Elizabeth s’est adressée à l’avocat Rostislav Kulikova. Ce dernier a assisté Alexandre Zakamsky. Il l’a interrogé et a recueilli son témoignage concernant les tortures infligées par les agents du FSB qui voulaient lui faire avouer la possession et le négoce d’amphétamines. Alexandre a montré à son avocat les traces de brûlures occasionnées par les décharges électriques sur son corps et ses parties génitales. Il lui a décrit comment on l’avait contraint à se déshabiller. Ses bourreaux l'ont coiffé et aveuglé avec un sachet plastique. Ils ont tenté de le violer avec un bâton afin de le forcer à témoigner contre de tierces personnes. La détention n’a fait l’objet d’aucun procès-verbal. Les parents n’ont pas été prévenus. Les sévices ont eu lieu dans un garage dans la zone portuaire de la ville.
Ces témoignages font écho à ceux des personnes arrêtées et torturées dans les villes de Penza et Saint-Pétersbourg (Victor Filinkov et bien d'autres) quelques jours plus tôt. La répétition de ces sévices de la part de fonctionnaires du FSB permet de supposer de l'existence d'instructions secrètes pour procéder à l'interrogatoire des suspects et obtenir d’eux des aveux.
Alexandre Zakamsky a décrit en détail les tortures subies à son avocat. Le 5 mars, il en a également fait état à l’inspecteur de police A.A.Bykovtsu de Kaliningrad. Ses déclarations ont été consignées dans un procès-verbal.

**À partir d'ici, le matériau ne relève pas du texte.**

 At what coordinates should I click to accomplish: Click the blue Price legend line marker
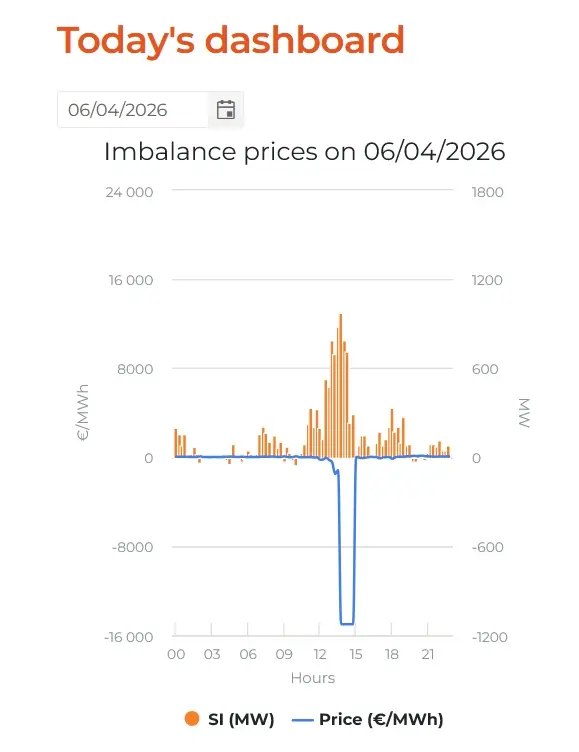click(x=302, y=720)
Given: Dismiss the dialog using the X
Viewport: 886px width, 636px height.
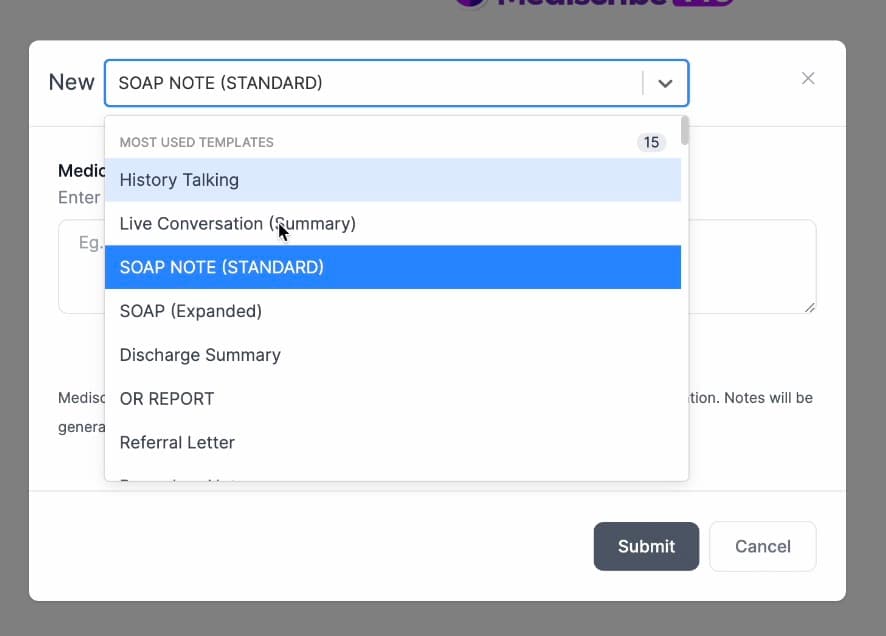Looking at the screenshot, I should pyautogui.click(x=808, y=78).
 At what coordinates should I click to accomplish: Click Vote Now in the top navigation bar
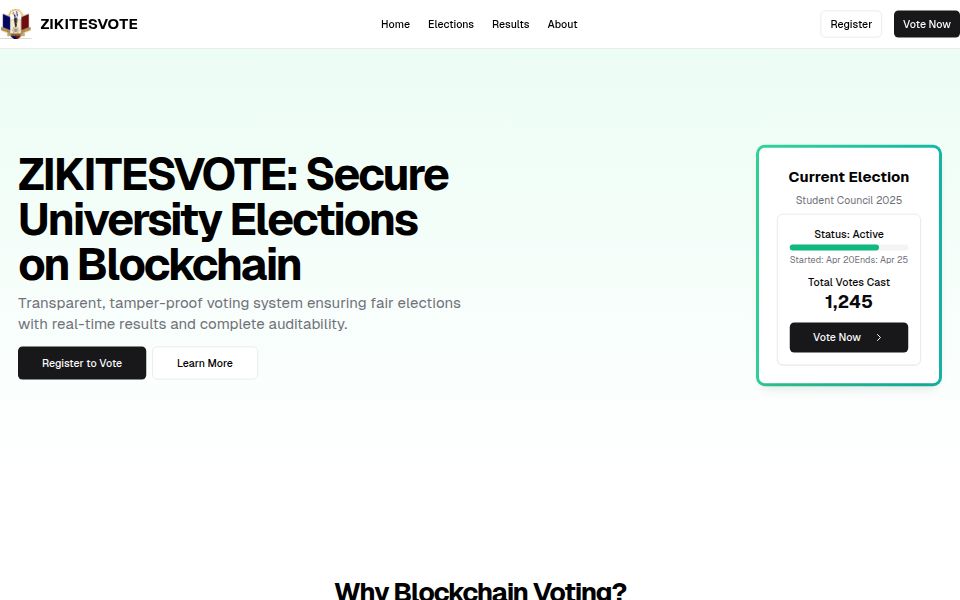point(925,23)
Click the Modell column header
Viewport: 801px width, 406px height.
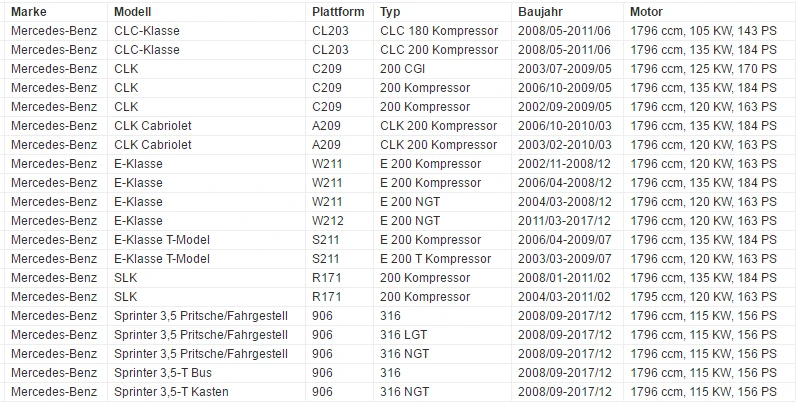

Le 7 mars, un juge a ordonné sa mise sous écrou. Constatant son grave état de santé, le magistrat a attiré l'attention sur la nécessité d’apporter en prison des soins médicaux appropriés à Alexandre Zakamsky.
Les marques de torture sur son visage et son corps ont été constatées par sa femme Elizabeth, son avocat Rostislav Kulikov, un juge, le personnel du convoi et les médecins à qui Alexandre Zakamsky a été présenté. Sous la menace d’être torturé à nouveau, Alexandre Zakamsky a été contraint de dire « qu'il était tombé dans les escaliers » pour expliquer ses blessures.
Les soins appropriés : la mort !
Le 7 mars Alexandre Zakamsky a été emprisonné préventivement dans une cellule qu’il occupait communément avec plusieurs prisonniers. Dans la soirée, il a été transféré dans une cellule individuelle. Le lendemain matin, on a retrouvé Alexandre Zakamsky pendu avec un drap.
Il avait 26 ans.
Il s’était marié avec Élisabeth le 1er décembre dernier. Ils s’aimaient et espéraient vivre heureux. Après son arrestation, elle lui avait dit qu’elle l’attendrait et qu’elle lui serait fidèle. Son avocat avait rapporté qu'il est plein de volonté et déterminé à obtenir sa libération et la punition des sadiques qui l'avaient torturé.
Alexandre ne s’est pas suicidé. Il a été assassiné par ceux qui craignaient son témoignage.